Omzuma dokunan el, teselli vermek ister gibiydi. Birden bire irkildim, daha önce fark etmemiştim fakat bedenim buz kesmişti ve elin sıcaklığı üzerimdeki kıyafetleri aşıp tenime işlemişti âdeta.

"Cathie," dedi nihayet, dakikalardır takındığı suskunluğunu bozarak. Harfleri nükteli değil, hislerime ayna tutan bir gerçeklikle, çok daha ılımlı bir tarzda dile dökmüştü. "Ne düşünüyorsun, bilmiyorum ama seni anlayabiliyorum, hakikaten. Çünkü yıllardır ben ve Nia, biz de senin gibi hissediyoruz. Değer verdiğin birini kaybetmek çok zor, üstelik senin ve bizim durumumuzda olduğu gibi, akıbetinden hiçbir şekilde haberdar olamayacağın şekilde bir kaybın asla telafisi olmuyor.

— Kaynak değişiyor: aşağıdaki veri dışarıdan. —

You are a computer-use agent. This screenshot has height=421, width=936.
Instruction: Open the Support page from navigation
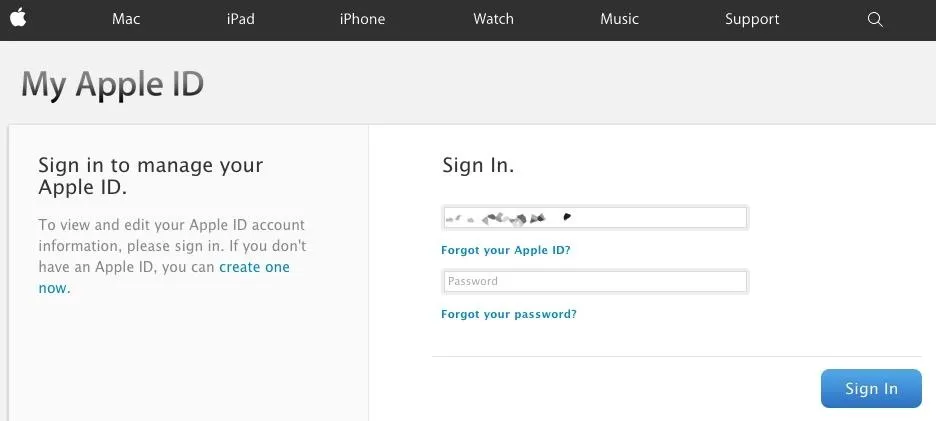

Ne var ki, güçlü olmak zorundayız. Bu önümüzdeki birkaç gün senin için çok zorlu olacak, bunu belki çevrene yansıtacaksın, belki de kendinde saklı tutmayı deneyeceksin, lâkin her halükârda kendinle baş başa kaldığında acı çekeceksin.

Fakat her şeye rağmen, dik durmalısın. Metanetini yitirme. Baban için toparlanman gerek. Bundan sonrası hayli yorucu olacak zira."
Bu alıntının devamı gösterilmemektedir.